Robert i Monika we wspólnym wywiadzie udzielonym magazynowi "Viva!", opowiedzieli o tym, jak w przeszłości wyglądały ich kłótnie. Główną przyczyną awantur był rockandrollowy tryb życia Gawlińskiego. Podczas jednej z ostrzejszych wymian zdań na ten temat, jego żona straciła cierpliwość i wbiła mu nóż w pośladki:
Do dziś nie mogę odżałować, bo zniszczyła mi ukochane spodnie z pięknej skóry, koloru kawy z mlekiem. Strasznie krwią nasiąkły, ponieważ okazało się, że tyłek jest bardzo ukrwiony - wspomina incydent Gawliński.

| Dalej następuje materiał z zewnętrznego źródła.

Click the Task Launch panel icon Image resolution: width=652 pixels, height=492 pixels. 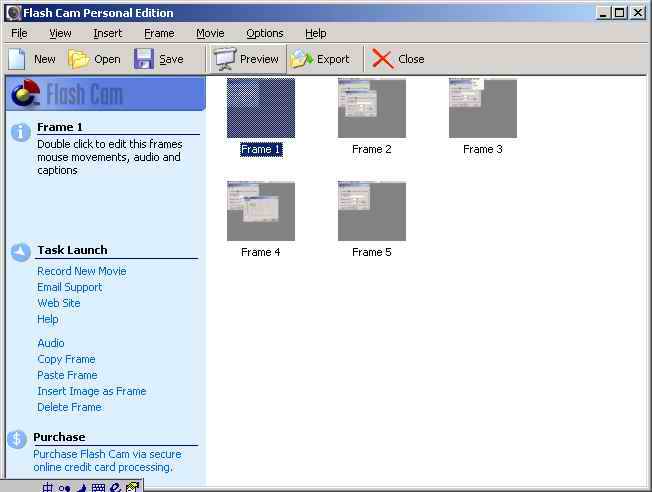click(20, 252)
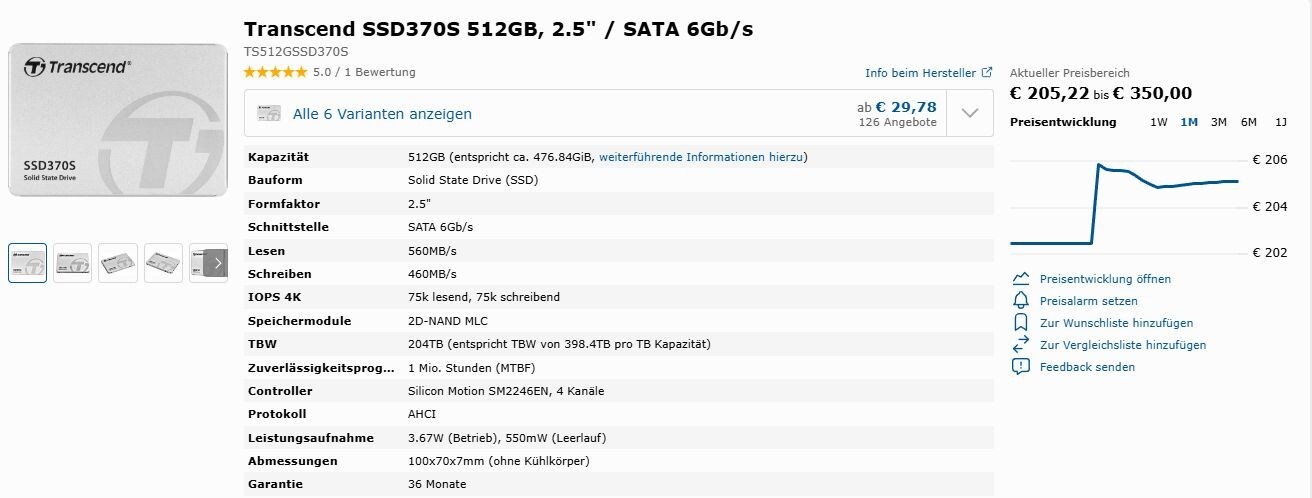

Monika Gawlińska z rozrzewnieniem zaś wspomina nóż, którym zaatakowała męża:
Celowałam tak, żeby nie zrobić ci krzywdy. Potem nie lubiłeś tego noża, ja- bardzo. Przeprowadzał się z nami z domu do domu, dobrze się ostrzył.
Para dodała także, że ta dramatyczna kłótnia nie trwała zbyt długo, bowiem chwilę po niej uprawiali seks na zakrwawionych ubraniach.